The Swiftpoint optical mouse is a strangely shaped little device that resembles something you’d find at New York’s Museum of Modern Art. But there is method in this madness: The mouse provides mobile computer users with a tiny, lightweight but comfortable alternative to laptop touchpads.
What does it do?
The Swiftpoint (which lists for US$70) measures approximately 2.5 x 2.0 x 1.5 in.; the black-and-red surface dips in curves that are hard to describe. You use the Swiftpoint by grasping it lightly on either side with your thumb and middle finger; your forefinger rests on top, where there are two buttons that act as the left and right mouse buttons. There is a scroll wheel directly to the right of the buttons.You can use the mouse (rather than your touchpad) on any surface — not only on the table next to your laptop, but also on the surface of the laptop itself, making it easier to work with your computer on your lap or in an airplane seat.
It uses a tiny USB “dock” that extends out about half an inch when inserted into your laptop’s USB port. The dock acts as a wireless receiver for the mouse’s 2.4GHz radio signal and also recharges the mouse when it’s resting on the dock; a magnet keeps the two securely fastened. According to the company, a full charge (90 minutes) gives 2-4 weeks of normal use; a feature called RapidCharge lets you use the mouse for up to an hour by charging a flat battery for only 30 seconds.
What’s cool about it?
I approached the Swiftpoint with not a little suspicion — it looked so small that I couldn’t imagine it was comfortable to use. But after working with it for a couple of weeks, I’m pretty much a convert.
I tested the device with an Asus EeePC 1005PE netbook. Much to my surprise (because, let’s face it, the thing looks weird), I found the Swiftpoint simple to operate and much better for long computing sessions than the netbook’s touchpad. The two buttons are well placed — your forefinger rests directly on the larger “left” button; the “right” button is slightly in front of it and raised so that your finger can find it immediately. When I wanted to use the scroll wheel, it was a simple matter to shift my forefinger slightly to the right.
Despite the fact that my netbook doesn’t offer a lot of free surface — and has a rather shiny, slick surface, which isn’t ideal for the mouse — I was able to use the Swiftpoint quite comfortably while the computer was on my lap.
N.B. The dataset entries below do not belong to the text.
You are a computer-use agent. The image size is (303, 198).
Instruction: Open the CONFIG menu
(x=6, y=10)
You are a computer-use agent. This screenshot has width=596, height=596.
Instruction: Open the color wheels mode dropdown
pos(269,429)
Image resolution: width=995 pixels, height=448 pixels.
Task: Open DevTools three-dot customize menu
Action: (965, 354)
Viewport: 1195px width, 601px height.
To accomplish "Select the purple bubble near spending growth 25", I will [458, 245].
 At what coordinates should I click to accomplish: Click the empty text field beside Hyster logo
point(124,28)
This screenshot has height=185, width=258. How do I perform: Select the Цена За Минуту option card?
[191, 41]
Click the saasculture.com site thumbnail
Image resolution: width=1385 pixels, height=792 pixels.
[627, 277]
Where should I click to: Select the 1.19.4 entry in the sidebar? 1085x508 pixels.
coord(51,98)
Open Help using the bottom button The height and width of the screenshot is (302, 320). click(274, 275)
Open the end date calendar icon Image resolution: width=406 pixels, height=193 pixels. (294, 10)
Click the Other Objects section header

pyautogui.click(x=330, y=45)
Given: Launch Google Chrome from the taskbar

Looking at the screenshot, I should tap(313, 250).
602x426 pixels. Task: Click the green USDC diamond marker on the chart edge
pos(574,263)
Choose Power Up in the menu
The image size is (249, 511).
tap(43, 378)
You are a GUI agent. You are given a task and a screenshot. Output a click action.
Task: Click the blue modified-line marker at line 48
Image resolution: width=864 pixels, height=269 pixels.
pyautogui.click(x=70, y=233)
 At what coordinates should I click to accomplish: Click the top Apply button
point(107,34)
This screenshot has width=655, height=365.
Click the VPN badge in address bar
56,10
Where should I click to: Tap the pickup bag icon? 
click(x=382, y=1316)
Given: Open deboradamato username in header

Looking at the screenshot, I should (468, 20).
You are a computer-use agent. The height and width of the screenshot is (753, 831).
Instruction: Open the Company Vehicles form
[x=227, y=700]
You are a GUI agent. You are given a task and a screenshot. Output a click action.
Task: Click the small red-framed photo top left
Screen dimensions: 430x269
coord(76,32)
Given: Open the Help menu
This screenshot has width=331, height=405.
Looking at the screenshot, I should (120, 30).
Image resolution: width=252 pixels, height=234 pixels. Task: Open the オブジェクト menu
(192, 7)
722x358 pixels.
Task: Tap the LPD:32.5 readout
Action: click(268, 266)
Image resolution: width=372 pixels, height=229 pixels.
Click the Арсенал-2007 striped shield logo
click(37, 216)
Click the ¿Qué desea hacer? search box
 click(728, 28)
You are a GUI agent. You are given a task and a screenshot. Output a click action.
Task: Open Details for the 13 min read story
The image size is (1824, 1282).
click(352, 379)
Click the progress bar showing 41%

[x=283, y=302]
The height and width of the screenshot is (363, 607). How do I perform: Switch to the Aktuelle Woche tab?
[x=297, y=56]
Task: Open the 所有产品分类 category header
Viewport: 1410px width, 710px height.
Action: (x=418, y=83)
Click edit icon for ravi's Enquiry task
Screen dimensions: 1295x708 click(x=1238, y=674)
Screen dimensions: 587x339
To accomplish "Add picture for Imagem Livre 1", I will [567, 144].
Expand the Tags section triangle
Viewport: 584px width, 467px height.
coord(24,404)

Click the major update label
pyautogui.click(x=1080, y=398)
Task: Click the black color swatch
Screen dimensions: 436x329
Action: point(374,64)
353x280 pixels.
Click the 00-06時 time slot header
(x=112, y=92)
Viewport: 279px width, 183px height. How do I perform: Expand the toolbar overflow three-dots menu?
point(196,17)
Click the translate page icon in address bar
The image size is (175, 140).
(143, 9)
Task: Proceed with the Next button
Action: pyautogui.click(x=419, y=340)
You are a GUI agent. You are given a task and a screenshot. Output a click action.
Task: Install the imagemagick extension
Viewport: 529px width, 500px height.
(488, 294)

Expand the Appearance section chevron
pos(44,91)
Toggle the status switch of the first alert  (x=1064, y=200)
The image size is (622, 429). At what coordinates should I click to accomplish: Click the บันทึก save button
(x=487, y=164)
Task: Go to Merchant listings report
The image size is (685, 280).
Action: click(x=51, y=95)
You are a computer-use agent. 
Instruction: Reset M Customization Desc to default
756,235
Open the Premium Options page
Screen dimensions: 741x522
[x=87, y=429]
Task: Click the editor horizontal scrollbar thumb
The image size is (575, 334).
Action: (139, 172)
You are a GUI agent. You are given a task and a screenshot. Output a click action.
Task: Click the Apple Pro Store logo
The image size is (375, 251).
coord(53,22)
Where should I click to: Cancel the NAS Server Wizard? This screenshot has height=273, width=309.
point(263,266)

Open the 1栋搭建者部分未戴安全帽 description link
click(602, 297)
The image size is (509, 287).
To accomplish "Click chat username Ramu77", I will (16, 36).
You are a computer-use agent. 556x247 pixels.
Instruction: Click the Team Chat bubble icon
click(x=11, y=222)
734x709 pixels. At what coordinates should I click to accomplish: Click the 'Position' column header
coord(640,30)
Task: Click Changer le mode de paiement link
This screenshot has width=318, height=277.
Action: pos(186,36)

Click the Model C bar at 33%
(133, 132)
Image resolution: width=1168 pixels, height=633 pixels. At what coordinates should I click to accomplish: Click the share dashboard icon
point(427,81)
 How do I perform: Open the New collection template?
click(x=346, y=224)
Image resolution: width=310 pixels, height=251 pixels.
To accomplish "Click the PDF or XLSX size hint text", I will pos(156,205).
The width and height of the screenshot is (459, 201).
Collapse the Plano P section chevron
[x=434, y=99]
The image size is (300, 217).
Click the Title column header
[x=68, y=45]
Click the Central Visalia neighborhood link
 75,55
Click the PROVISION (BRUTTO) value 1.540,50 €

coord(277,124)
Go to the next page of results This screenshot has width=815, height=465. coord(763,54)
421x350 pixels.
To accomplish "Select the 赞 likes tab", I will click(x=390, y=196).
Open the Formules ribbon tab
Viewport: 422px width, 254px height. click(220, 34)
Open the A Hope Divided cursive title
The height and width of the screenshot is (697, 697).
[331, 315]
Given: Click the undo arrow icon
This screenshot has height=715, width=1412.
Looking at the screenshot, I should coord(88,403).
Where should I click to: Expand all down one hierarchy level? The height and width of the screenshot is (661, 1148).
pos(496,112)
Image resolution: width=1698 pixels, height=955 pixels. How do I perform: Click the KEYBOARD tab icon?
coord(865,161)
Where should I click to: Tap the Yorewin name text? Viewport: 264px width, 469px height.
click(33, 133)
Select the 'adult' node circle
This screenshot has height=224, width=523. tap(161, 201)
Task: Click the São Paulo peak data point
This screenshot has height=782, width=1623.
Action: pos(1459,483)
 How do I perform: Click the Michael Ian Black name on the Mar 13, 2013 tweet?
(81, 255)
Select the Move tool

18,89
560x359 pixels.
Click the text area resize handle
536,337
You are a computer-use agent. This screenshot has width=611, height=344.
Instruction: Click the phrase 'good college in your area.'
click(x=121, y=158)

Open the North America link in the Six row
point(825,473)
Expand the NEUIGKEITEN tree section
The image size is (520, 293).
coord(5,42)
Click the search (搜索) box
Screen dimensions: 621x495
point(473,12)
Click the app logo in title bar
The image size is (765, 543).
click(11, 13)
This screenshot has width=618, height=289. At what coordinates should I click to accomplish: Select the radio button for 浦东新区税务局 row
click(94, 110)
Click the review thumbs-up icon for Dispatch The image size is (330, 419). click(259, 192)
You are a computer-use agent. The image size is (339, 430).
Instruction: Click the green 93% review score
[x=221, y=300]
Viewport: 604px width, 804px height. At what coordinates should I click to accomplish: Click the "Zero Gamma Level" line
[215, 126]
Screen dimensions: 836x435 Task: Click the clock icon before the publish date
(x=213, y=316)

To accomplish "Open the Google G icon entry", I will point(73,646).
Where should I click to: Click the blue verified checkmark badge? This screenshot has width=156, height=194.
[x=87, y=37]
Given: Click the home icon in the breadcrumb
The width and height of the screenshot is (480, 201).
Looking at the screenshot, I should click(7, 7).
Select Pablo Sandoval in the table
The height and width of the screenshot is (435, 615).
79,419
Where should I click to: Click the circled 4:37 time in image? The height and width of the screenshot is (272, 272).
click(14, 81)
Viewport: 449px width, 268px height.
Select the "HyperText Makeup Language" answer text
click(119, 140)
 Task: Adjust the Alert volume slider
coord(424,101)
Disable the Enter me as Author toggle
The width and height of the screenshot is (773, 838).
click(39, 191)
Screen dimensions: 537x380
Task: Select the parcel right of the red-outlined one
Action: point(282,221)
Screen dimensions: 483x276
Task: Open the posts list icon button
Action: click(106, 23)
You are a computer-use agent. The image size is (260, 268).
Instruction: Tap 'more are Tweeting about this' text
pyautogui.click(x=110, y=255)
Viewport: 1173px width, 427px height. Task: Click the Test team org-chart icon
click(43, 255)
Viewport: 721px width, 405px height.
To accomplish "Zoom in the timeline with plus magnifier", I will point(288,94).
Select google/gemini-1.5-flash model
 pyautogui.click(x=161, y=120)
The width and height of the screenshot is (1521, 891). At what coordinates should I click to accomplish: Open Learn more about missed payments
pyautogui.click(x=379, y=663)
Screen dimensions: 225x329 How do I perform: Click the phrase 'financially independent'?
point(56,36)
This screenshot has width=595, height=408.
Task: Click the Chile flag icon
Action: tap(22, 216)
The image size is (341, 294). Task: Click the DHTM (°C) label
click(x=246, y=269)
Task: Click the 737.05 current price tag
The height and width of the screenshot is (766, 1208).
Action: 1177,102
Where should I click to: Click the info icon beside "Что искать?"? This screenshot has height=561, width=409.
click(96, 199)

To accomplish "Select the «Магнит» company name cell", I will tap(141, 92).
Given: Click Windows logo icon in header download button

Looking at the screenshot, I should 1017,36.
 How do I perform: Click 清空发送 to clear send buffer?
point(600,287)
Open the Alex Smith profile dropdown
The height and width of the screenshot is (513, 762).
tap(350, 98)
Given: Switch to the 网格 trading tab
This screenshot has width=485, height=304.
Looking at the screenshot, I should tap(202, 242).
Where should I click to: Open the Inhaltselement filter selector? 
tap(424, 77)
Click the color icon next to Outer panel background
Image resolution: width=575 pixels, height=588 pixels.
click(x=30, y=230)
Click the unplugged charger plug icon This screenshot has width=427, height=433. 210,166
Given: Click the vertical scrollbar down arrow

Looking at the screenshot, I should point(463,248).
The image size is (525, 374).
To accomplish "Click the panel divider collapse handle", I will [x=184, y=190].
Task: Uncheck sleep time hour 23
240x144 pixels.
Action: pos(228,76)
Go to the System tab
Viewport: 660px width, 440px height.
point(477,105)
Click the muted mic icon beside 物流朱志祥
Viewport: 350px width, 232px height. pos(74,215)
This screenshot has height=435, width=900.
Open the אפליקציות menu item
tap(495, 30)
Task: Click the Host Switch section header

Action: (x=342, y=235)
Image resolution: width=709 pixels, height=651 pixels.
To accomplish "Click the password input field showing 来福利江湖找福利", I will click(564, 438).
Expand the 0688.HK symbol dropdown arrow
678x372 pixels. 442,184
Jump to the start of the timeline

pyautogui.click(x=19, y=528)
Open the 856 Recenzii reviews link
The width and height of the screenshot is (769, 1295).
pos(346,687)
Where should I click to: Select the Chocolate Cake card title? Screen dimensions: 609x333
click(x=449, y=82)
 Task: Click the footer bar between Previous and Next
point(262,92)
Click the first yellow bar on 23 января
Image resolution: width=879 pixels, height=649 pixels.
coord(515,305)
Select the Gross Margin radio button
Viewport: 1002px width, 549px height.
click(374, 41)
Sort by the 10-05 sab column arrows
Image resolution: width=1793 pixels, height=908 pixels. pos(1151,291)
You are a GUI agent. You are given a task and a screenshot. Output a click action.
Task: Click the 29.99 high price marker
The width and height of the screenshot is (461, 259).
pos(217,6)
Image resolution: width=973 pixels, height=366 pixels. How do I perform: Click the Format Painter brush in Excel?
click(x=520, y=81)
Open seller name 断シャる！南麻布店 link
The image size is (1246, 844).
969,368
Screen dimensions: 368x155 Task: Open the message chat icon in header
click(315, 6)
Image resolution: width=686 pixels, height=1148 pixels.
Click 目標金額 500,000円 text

Interestingly enough, the Swiftpoint is actually a lot more rugged than it looks. Although it’s fairly secure in its magnetic dock, it can be accidentally knocked off while in transit, which I proved a couple of times when I carried my netbook around the house without paying attention to the device sticking out of the side. But while I managed to chip a couple of slivers of paint off the top of the mouse, it continued to work well.
What needs to be fixed?
In order to give people a convenient place to dock the Swiftpoint when it isn’t in use, the company has provided what it calls a Parking Accessory: an adhesive film that fits over the wrist rest of your laptop. A small magnetic square in the center of the film lets you “park” the Swiftpoint in between your hands while you type.
Unfortunately, while the Parking Accessory may prove useful for a full-sized laptop, it doesn’t work at all for a netbook. Although there are guidelines on the film to help you cut it down for various laptop sizes, they were all way too large for my netbook. And even after I created my own guidelines and cut the film to fit my netbook, the magnetic square blocked any use of my cursor keys, although it didn’t interfere with use of the touchpad itself. I found it worked better to “park” the mouse on the docking device than on the Parking Accessory.
In addition, the Swiftpoint’s price of US$70 seems high for a convenient, but not necessary, add-on (although it is only a dollar more than Apple’s Magic Mouse, which can be said to be in the same category of enhanced input devices).
The Swiftpoint mouse can be very useful for owners of laptops and netbooks, especially if they find themselves working with their systems on their lap or in confined spaces — as long as they can swallow the US$70 price tag.